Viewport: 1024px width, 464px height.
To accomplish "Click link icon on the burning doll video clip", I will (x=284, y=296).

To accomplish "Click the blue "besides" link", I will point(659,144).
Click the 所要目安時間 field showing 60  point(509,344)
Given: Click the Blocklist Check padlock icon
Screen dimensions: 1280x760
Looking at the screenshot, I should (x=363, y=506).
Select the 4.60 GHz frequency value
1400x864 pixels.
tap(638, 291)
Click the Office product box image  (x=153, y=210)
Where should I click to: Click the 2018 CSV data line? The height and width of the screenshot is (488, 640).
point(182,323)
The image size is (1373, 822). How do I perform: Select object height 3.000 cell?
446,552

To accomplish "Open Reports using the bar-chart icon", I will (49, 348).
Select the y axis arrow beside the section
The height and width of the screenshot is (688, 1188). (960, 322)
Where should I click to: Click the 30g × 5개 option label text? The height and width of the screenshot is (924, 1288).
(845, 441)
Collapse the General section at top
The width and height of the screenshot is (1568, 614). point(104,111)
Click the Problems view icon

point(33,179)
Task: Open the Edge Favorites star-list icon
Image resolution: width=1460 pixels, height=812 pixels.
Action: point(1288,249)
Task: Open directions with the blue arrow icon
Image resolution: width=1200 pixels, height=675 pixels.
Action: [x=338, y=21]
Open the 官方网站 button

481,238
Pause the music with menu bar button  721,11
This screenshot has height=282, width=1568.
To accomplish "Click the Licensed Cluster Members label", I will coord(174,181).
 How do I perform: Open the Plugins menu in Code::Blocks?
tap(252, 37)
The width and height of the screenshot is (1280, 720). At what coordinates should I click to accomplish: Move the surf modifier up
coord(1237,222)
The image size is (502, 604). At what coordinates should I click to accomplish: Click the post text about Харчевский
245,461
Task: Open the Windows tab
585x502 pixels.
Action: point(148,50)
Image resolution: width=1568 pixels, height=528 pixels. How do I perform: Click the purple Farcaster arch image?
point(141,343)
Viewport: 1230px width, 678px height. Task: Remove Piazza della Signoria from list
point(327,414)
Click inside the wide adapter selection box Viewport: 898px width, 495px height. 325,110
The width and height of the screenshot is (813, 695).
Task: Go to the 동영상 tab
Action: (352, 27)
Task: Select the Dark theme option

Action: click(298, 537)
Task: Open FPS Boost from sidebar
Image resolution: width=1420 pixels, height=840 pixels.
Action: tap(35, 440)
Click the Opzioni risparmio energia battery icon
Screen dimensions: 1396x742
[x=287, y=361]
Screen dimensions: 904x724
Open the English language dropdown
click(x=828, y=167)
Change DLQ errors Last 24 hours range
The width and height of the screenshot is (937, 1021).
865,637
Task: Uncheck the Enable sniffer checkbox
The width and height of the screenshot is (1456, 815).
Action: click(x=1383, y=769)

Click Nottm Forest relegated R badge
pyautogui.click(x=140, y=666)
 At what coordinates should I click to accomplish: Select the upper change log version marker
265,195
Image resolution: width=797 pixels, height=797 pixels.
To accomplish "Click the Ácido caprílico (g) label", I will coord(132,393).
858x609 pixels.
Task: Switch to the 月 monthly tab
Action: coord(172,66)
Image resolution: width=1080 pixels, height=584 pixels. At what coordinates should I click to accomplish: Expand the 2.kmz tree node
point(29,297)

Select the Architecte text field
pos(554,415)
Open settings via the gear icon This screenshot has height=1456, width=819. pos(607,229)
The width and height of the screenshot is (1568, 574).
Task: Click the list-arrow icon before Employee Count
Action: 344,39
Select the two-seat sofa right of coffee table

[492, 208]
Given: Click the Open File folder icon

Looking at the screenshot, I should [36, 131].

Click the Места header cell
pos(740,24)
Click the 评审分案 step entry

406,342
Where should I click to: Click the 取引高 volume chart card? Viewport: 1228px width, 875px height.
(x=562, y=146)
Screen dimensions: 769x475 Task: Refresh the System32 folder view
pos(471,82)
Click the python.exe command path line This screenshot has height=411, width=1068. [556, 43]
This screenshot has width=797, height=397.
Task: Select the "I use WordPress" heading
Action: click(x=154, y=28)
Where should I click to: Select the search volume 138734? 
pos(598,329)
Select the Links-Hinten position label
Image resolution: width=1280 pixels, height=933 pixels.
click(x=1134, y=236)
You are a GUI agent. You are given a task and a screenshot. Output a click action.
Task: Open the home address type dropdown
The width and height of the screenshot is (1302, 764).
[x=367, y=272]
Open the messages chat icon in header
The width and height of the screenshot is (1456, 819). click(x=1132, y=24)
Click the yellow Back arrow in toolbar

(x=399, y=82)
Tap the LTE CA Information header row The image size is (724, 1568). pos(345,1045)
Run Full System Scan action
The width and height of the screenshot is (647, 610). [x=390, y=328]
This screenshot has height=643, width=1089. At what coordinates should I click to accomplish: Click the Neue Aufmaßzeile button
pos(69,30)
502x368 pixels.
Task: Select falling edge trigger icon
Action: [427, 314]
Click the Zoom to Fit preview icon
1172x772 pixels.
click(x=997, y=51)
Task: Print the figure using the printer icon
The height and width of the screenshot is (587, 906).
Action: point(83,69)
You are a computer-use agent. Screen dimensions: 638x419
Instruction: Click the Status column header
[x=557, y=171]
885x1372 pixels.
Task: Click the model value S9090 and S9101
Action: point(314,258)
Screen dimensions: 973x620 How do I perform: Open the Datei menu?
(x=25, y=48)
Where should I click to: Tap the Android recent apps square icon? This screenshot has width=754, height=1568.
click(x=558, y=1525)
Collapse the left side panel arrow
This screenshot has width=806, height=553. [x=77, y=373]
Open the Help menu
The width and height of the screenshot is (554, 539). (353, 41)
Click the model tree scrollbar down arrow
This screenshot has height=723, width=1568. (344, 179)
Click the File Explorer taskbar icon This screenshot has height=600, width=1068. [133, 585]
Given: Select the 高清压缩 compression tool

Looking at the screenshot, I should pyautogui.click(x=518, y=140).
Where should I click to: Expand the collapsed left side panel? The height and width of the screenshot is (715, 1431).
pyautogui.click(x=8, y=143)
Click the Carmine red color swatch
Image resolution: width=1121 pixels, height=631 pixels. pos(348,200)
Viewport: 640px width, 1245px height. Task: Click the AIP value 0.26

> _EXERCISE DESCRIPTION_:
Copy each of the records above so that nothing differs from the original.

> _OUTPUT FOR THIS TASK_:
Viewport: 1024px width, 464px height.
To accomplish "Click link icon on the burning doll video clip", I will (x=284, y=296).

To accomplish "Click the blue "besides" link", I will point(659,144).
Click the 所要目安時間 field showing 60  point(509,344)
Given: Click the Blocklist Check padlock icon
Screen dimensions: 1280x760
Looking at the screenshot, I should (x=363, y=506).
Select the 4.60 GHz frequency value
1400x864 pixels.
tap(638, 291)
Click the Office product box image  (x=153, y=210)
Where should I click to: Click the 2018 CSV data line? The height and width of the screenshot is (488, 640).
point(182,323)
The image size is (1373, 822). How do I perform: Select object height 3.000 cell?
446,552

To accomplish "Open Reports using the bar-chart icon", I will (49, 348).
Select the y axis arrow beside the section
The height and width of the screenshot is (688, 1188). (960, 322)
Where should I click to: Click the 30g × 5개 option label text? The height and width of the screenshot is (924, 1288).
(845, 441)
Collapse the General section at top
The width and height of the screenshot is (1568, 614). point(104,111)
Click the Problems view icon

point(33,179)
Task: Open the Edge Favorites star-list icon
Image resolution: width=1460 pixels, height=812 pixels.
Action: point(1288,249)
Task: Open directions with the blue arrow icon
Image resolution: width=1200 pixels, height=675 pixels.
Action: [x=338, y=21]
Open the 官方网站 button

481,238
Pause the music with menu bar button  721,11
This screenshot has height=282, width=1568.
To accomplish "Click the Licensed Cluster Members label", I will coord(174,181).
 How do I perform: Open the Plugins menu in Code::Blocks?
tap(252, 37)
The width and height of the screenshot is (1280, 720). At what coordinates should I click to accomplish: Move the surf modifier up
coord(1237,222)
The image size is (502, 604). At what coordinates should I click to accomplish: Click the post text about Харчевский
245,461
Task: Open the Windows tab
585x502 pixels.
Action: point(148,50)
Image resolution: width=1568 pixels, height=528 pixels. How do I perform: Click the purple Farcaster arch image?
point(141,343)
Viewport: 1230px width, 678px height. Task: Remove Piazza della Signoria from list
point(327,414)
Click inside the wide adapter selection box Viewport: 898px width, 495px height. 325,110
The width and height of the screenshot is (813, 695).
Task: Go to the 동영상 tab
Action: (352, 27)
Task: Select the Dark theme option

Action: click(298, 537)
Task: Open FPS Boost from sidebar
Image resolution: width=1420 pixels, height=840 pixels.
Action: tap(35, 440)
Click the Opzioni risparmio energia battery icon
Screen dimensions: 1396x742
[x=287, y=361]
Screen dimensions: 904x724
Open the English language dropdown
click(x=828, y=167)
Change DLQ errors Last 24 hours range
The width and height of the screenshot is (937, 1021).
865,637
Task: Uncheck the Enable sniffer checkbox
The width and height of the screenshot is (1456, 815).
Action: click(x=1383, y=769)

Click Nottm Forest relegated R badge
pyautogui.click(x=140, y=666)
 At what coordinates should I click to accomplish: Select the upper change log version marker
265,195
Image resolution: width=797 pixels, height=797 pixels.
To accomplish "Click the Ácido caprílico (g) label", I will coord(132,393).
858x609 pixels.
Task: Switch to the 月 monthly tab
Action: coord(172,66)
Image resolution: width=1080 pixels, height=584 pixels. At what coordinates should I click to accomplish: Expand the 2.kmz tree node
point(29,297)

Select the Architecte text field
pos(554,415)
Open settings via the gear icon This screenshot has height=1456, width=819. pos(607,229)
The width and height of the screenshot is (1568, 574).
Task: Click the list-arrow icon before Employee Count
Action: 344,39
Select the two-seat sofa right of coffee table

[492, 208]
Given: Click the Open File folder icon

Looking at the screenshot, I should [36, 131].

Click the Места header cell
pos(740,24)
Click the 评审分案 step entry

406,342
Where should I click to: Click the 取引高 volume chart card? Viewport: 1228px width, 875px height.
(x=562, y=146)
Screen dimensions: 769x475 Task: Refresh the System32 folder view
pos(471,82)
Click the python.exe command path line This screenshot has height=411, width=1068. [556, 43]
This screenshot has width=797, height=397.
Task: Select the "I use WordPress" heading
Action: click(x=154, y=28)
Where should I click to: Select the search volume 138734? 
pos(598,329)
Select the Links-Hinten position label
Image resolution: width=1280 pixels, height=933 pixels.
click(x=1134, y=236)
You are a GUI agent. You are given a task and a screenshot. Output a click action.
Task: Open the home address type dropdown
The width and height of the screenshot is (1302, 764).
[x=367, y=272]
Open the messages chat icon in header
The width and height of the screenshot is (1456, 819). click(x=1132, y=24)
Click the yellow Back arrow in toolbar

(x=399, y=82)
Tap the LTE CA Information header row The image size is (724, 1568). pos(345,1045)
Run Full System Scan action
The width and height of the screenshot is (647, 610). [x=390, y=328]
This screenshot has height=643, width=1089. At what coordinates should I click to accomplish: Click the Neue Aufmaßzeile button
pos(69,30)
502x368 pixels.
Task: Select falling edge trigger icon
Action: [427, 314]
Click the Zoom to Fit preview icon
1172x772 pixels.
click(x=997, y=51)
Task: Print the figure using the printer icon
The height and width of the screenshot is (587, 906).
Action: point(83,69)
You are a computer-use agent. Screen dimensions: 638x419
Instruction: Click the Status column header
[x=557, y=171]
885x1372 pixels.
Task: Click the model value S9090 and S9101
Action: point(314,258)
Screen dimensions: 973x620 How do I perform: Open the Datei menu?
(x=25, y=48)
Where should I click to: Tap the Android recent apps square icon? This screenshot has width=754, height=1568.
click(x=558, y=1525)
Collapse the left side panel arrow
This screenshot has width=806, height=553. [x=77, y=373]
Open the Help menu
The width and height of the screenshot is (554, 539). (353, 41)
Click the model tree scrollbar down arrow
This screenshot has height=723, width=1568. (344, 179)
Click the File Explorer taskbar icon This screenshot has height=600, width=1068. [133, 585]
Given: Select the 高清压缩 compression tool

Looking at the screenshot, I should pyautogui.click(x=518, y=140).
Where should I click to: Expand the collapsed left side panel? The height and width of the screenshot is (715, 1431).
pyautogui.click(x=8, y=143)
Click the Carmine red color swatch
Image resolution: width=1121 pixels, height=631 pixels. pos(348,200)
Viewport: 640px width, 1245px height. Task: Click the AIP value 0.26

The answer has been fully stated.